* [Exercise input]:
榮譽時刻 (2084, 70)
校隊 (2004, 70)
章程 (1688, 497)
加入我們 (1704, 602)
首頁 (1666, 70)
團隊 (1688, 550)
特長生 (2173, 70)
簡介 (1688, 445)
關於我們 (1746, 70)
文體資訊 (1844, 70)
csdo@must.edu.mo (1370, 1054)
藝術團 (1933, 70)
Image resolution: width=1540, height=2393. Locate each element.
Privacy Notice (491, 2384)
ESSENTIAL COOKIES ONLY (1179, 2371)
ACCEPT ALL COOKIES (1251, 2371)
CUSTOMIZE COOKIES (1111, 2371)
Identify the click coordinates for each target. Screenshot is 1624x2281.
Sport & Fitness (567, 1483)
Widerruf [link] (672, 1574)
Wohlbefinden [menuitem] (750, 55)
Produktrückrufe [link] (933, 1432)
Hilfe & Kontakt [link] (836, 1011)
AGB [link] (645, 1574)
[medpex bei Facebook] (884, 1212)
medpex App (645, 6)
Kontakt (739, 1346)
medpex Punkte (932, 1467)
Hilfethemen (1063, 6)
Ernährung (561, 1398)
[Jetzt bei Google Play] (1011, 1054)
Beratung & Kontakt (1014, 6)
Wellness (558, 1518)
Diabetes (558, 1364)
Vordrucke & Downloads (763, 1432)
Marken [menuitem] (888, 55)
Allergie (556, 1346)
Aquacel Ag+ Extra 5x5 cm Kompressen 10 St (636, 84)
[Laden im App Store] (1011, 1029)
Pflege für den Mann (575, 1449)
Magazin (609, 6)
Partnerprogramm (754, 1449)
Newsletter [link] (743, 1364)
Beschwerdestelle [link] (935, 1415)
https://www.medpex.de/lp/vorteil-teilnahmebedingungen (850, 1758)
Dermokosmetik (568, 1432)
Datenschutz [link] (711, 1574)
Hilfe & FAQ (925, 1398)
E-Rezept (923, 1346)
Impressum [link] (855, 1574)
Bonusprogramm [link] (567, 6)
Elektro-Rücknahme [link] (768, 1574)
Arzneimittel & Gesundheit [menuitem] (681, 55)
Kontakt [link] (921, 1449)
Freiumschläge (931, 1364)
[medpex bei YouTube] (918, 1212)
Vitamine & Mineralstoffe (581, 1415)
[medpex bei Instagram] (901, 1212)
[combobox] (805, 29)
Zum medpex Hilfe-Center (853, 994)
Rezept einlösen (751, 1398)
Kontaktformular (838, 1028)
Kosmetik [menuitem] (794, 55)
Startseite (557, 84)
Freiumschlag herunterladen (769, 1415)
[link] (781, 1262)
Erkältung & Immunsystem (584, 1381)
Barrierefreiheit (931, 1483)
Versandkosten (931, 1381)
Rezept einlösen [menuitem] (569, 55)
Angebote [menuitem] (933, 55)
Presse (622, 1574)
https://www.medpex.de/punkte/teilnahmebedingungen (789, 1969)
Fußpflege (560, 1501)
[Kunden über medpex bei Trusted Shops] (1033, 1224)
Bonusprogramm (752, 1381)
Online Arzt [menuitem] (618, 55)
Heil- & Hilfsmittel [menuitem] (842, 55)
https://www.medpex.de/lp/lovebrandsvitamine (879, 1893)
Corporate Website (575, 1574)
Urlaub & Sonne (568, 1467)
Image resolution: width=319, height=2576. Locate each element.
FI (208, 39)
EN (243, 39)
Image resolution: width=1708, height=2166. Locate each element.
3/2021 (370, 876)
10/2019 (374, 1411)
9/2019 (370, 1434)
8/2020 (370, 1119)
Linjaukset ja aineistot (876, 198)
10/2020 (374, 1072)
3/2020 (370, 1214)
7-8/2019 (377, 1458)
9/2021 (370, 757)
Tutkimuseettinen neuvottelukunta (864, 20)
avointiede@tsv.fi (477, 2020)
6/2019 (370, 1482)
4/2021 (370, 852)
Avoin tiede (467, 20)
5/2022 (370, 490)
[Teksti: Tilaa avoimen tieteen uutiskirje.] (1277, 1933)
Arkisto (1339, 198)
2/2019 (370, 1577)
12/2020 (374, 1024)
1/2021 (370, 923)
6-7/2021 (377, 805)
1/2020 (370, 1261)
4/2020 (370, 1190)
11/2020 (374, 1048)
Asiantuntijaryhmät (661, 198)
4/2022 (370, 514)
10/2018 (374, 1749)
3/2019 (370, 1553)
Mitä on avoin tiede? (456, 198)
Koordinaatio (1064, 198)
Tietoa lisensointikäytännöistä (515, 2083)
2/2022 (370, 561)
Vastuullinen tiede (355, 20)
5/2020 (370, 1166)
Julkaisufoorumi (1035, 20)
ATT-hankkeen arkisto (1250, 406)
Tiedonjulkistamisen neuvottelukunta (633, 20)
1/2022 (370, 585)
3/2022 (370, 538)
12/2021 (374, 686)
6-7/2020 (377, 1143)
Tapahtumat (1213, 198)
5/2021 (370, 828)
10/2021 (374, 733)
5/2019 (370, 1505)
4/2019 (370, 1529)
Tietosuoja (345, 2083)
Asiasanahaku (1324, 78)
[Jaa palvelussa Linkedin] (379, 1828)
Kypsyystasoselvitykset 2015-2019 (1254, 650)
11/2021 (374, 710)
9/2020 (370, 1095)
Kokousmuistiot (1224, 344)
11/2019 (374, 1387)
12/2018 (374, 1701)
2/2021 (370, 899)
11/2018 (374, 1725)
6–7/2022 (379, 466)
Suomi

* [Task item]: May I have all of the records repeated exactly?

* [Answer to the problem]:
榮譽時刻 (2084, 70)
校隊 (2004, 70)
章程 (1688, 497)
加入我們 (1704, 602)
首頁 (1666, 70)
團隊 (1688, 550)
特長生 (2173, 70)
簡介 (1688, 445)
關於我們 (1746, 70)
文體資訊 (1844, 70)
csdo@must.edu.mo (1370, 1054)
藝術團 (1933, 70)
Image resolution: width=1540, height=2393. Locate each element.
Privacy Notice (491, 2384)
ESSENTIAL COOKIES ONLY (1179, 2371)
ACCEPT ALL COOKIES (1251, 2371)
CUSTOMIZE COOKIES (1111, 2371)
Identify the click coordinates for each target. Screenshot is 1624x2281.
Sport & Fitness (567, 1483)
Widerruf [link] (672, 1574)
Wohlbefinden [menuitem] (750, 55)
Produktrückrufe [link] (933, 1432)
Hilfe & Kontakt [link] (836, 1011)
AGB [link] (645, 1574)
[medpex bei Facebook] (884, 1212)
medpex App (645, 6)
Kontakt (739, 1346)
medpex Punkte (932, 1467)
Hilfethemen (1063, 6)
Ernährung (561, 1398)
[Jetzt bei Google Play] (1011, 1054)
Beratung & Kontakt (1014, 6)
Wellness (558, 1518)
Diabetes (558, 1364)
Vordrucke & Downloads (763, 1432)
Marken [menuitem] (888, 55)
Allergie (556, 1346)
Aquacel Ag+ Extra 5x5 cm Kompressen 10 St (636, 84)
[Laden im App Store] (1011, 1029)
Pflege für den Mann (575, 1449)
Magazin (609, 6)
Partnerprogramm (754, 1449)
Newsletter [link] (743, 1364)
Beschwerdestelle [link] (935, 1415)
https://www.medpex.de/lp/vorteil-teilnahmebedingungen (850, 1758)
Dermokosmetik (568, 1432)
Datenschutz [link] (711, 1574)
Hilfe & FAQ (925, 1398)
E-Rezept (923, 1346)
Impressum [link] (855, 1574)
Bonusprogramm [link] (567, 6)
Elektro-Rücknahme [link] (768, 1574)
Arzneimittel & Gesundheit [menuitem] (681, 55)
Kontakt [link] (921, 1449)
Freiumschläge (931, 1364)
[medpex bei YouTube] (918, 1212)
Vitamine & Mineralstoffe (581, 1415)
[medpex bei Instagram] (901, 1212)
[combobox] (805, 29)
Zum medpex Hilfe-Center (853, 994)
Rezept einlösen (751, 1398)
Kontaktformular (838, 1028)
Kosmetik [menuitem] (794, 55)
Startseite (557, 84)
Freiumschlag herunterladen (769, 1415)
[link] (781, 1262)
Erkältung & Immunsystem (584, 1381)
Barrierefreiheit (931, 1483)
Versandkosten (931, 1381)
Rezept einlösen [menuitem] (569, 55)
Angebote [menuitem] (933, 55)
Presse (622, 1574)
https://www.medpex.de/punkte/teilnahmebedingungen (789, 1969)
Fußpflege (560, 1501)
[Kunden über medpex bei Trusted Shops] (1033, 1224)
Bonusprogramm (752, 1381)
Online Arzt [menuitem] (618, 55)
Heil- & Hilfsmittel [menuitem] (842, 55)
https://www.medpex.de/lp/lovebrandsvitamine (879, 1893)
Corporate Website (575, 1574)
Urlaub & Sonne (568, 1467)
Image resolution: width=319, height=2576. Locate each element.
FI (208, 39)
EN (243, 39)
Image resolution: width=1708, height=2166. Locate each element.
3/2021 (370, 876)
10/2019 (374, 1411)
9/2019 (370, 1434)
8/2020 (370, 1119)
Linjaukset ja aineistot (876, 198)
10/2020 (374, 1072)
3/2020 (370, 1214)
7-8/2019 (377, 1458)
9/2021 (370, 757)
Tutkimuseettinen neuvottelukunta (864, 20)
avointiede@tsv.fi (477, 2020)
6/2019 (370, 1482)
4/2021 (370, 852)
Avoin tiede (467, 20)
5/2022 (370, 490)
[Teksti: Tilaa avoimen tieteen uutiskirje.] (1277, 1933)
Arkisto (1339, 198)
2/2019 (370, 1577)
12/2020 (374, 1024)
1/2021 (370, 923)
6-7/2021 (377, 805)
1/2020 (370, 1261)
4/2020 (370, 1190)
11/2020 (374, 1048)
Asiantuntijaryhmät (661, 198)
4/2022 (370, 514)
10/2018 (374, 1749)
3/2019 (370, 1553)
Mitä on avoin tiede? (456, 198)
Koordinaatio (1064, 198)
Tietoa lisensointikäytännöistä (515, 2083)
2/2022 (370, 561)
Vastuullinen tiede (355, 20)
5/2020 (370, 1166)
Julkaisufoorumi (1035, 20)
ATT-hankkeen arkisto (1250, 406)
Tiedonjulkistamisen neuvottelukunta (633, 20)
1/2022 (370, 585)
3/2022 (370, 538)
12/2021 (374, 686)
6-7/2020 (377, 1143)
Tapahtumat (1213, 198)
5/2021 (370, 828)
10/2021 (374, 733)
5/2019 (370, 1505)
4/2019 (370, 1529)
Tietosuoja (345, 2083)
Asiasanahaku (1324, 78)
[Jaa palvelussa Linkedin] (379, 1828)
Kypsyystasoselvitykset 2015-2019 (1254, 650)
11/2021 (374, 710)
9/2020 (370, 1095)
Kokousmuistiot (1224, 344)
11/2019 (374, 1387)
12/2018 (374, 1701)
2/2021 (370, 899)
11/2018 (374, 1725)
6–7/2022 (379, 466)
Suomi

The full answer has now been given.